I'm asked to prove that the matrix $$A=\begin{pmatrix} a & b & 0\\ c & d & e\\ 0 & 1 & g \end{pmatrix}$$
has a $LU$ decomp iff $a\not=0$ and $ad\not=bc$. However, I do not believe this to be true since we have $$\frac{1}{2}\begin{pmatrix} 1 & 0 & 0\\ 1 & 1 & 0\\ 1 & 1 & 1 \end{pmatrix}\begin{pmatrix} 0 & 1 & 0\\ 0 & 1 & 1\\ 0 & 0 & 1 \end{pmatrix}=\begin{pmatrix} 0 & \frac{1}{2} & 0\\ 0 & 1 & \frac{1}{2}\\ 0 & 1 & 1 \end{pmatrix}$$ Where the LHS is a $LU$ decomp of the RHS, and the RHS has the form mentioned in the question, with $a=ad=bc=0$, contradicting the iff condition.
So what's going on here? Is this question just wrong, or am I not understanding something?
Thanks
Given: $A=\begin{bmatrix} a &b &0 \\ c&d &e \\ 0 &1 &g \end{bmatrix}$, we use the fact the the LU decomposition is possible if no row exchanges are required.

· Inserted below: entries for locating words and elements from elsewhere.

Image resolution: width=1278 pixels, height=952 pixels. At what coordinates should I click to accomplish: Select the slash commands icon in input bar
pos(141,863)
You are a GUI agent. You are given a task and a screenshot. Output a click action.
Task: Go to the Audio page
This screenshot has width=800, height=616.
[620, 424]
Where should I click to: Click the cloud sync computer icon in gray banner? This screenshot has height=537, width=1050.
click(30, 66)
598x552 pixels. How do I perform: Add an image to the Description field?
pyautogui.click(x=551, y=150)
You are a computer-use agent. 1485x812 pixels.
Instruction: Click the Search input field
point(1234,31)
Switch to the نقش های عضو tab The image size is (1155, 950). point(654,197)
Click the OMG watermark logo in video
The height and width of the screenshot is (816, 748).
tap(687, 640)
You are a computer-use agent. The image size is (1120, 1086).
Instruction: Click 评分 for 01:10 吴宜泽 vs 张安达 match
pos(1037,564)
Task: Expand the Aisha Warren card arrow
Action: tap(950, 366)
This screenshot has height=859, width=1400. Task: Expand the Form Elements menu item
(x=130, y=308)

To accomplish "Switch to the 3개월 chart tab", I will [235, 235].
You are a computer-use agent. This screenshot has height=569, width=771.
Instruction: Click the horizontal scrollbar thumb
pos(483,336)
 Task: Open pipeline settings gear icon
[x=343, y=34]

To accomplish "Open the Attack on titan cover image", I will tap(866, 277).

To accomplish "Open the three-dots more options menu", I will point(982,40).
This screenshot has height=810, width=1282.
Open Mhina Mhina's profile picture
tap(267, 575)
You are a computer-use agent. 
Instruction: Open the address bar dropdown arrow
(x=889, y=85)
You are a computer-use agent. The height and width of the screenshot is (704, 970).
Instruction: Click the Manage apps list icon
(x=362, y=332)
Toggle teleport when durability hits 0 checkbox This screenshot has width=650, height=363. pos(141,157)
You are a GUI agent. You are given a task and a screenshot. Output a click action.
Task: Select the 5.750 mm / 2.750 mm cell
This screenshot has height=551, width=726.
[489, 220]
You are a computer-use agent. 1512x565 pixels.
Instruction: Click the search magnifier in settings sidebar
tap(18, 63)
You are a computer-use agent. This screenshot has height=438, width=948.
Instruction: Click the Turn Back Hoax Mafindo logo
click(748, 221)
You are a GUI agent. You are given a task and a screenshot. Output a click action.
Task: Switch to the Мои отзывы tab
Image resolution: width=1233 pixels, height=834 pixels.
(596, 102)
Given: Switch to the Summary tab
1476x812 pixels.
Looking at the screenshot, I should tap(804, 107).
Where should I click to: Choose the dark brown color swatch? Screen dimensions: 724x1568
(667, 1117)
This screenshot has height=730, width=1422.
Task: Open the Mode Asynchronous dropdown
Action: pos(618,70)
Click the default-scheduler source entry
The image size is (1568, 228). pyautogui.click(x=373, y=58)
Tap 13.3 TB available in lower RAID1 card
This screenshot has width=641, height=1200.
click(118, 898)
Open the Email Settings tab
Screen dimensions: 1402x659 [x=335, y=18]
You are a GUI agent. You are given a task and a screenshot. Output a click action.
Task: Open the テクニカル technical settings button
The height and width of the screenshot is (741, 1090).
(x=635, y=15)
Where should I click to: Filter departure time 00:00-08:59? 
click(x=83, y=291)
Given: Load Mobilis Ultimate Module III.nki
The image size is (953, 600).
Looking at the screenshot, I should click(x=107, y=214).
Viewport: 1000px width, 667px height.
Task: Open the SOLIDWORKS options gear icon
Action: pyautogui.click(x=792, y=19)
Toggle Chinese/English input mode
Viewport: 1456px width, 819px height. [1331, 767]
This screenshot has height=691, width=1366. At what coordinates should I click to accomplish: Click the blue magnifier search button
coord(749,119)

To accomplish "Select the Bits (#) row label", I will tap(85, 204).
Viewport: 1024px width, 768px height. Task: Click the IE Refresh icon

$\Rightarrow :$ Assuming $A$ has an $LU$ decomposition, we start by doing an elimination step. If $a\ne 0$, then the multipliers are $m_{21}=\frac{c}{a}$ and $m_{31}=0$. Hence the elimination produces
$$A^{(1)}=\begin{bmatrix} a &b &0 \\ 0&d-\frac{bc}{a} &e \\ 0 &1 &g \end{bmatrix}$$
A row exchange will not be required if $d\ne \frac{bc}{a}$, or $ad\ne bc$. If this is the case, we proceed with another elimination step with $m_{32}=\frac{1}{d-\frac{bc}{a}}$, from which we obtain
$$A^{(2)}=\begin{bmatrix} a &b &0 \\ 0&d-\frac{bc}{a} &e \\ 0 &0 &g-\frac{e}{d-\frac{bc}{a}} \end{bmatrix}$$
Therefore the decomposition becomes $$A=LU=\begin{bmatrix} 1 &0 &0 \\ -\frac{c}{a} &1 &0 \\ 0 &-\frac{1}{d-\frac{bc}{a}} & 1 \end{bmatrix} =\begin{bmatrix} a &b &0 \\ 0&d-\frac{bc}{a} &e \\ 0 &0 &g-\frac{e}{d-\frac{bc}{a}} \end{bmatrix}$$
$\Leftarrow$: Let us prove by contrapositive. Assume $a=0$ or $ad=bc$.
If $a=0$, then $A$ will be $$A=\begin{bmatrix} 0 &b &0 \\ c&d &e \\ 0 &1 &g \end{bmatrix}$$
We see that the first pivot is zero, and hence row exchanges are required and the LU decomposition is not possible.
If $ad=bc$, then a similar step of elimination (see above) produces $$A^{(1)}=\begin{bmatrix} a &b &0 \\ 0&\frac{1}{a}0=0 &e \\ 0 &1 &g \end{bmatrix}$$ which shows a zero second pivot, and hence requires a row exchange.
Therefore we conclude that the $LU$ decomposition exists iff $a\ne 0$ and $ad \ne bc$.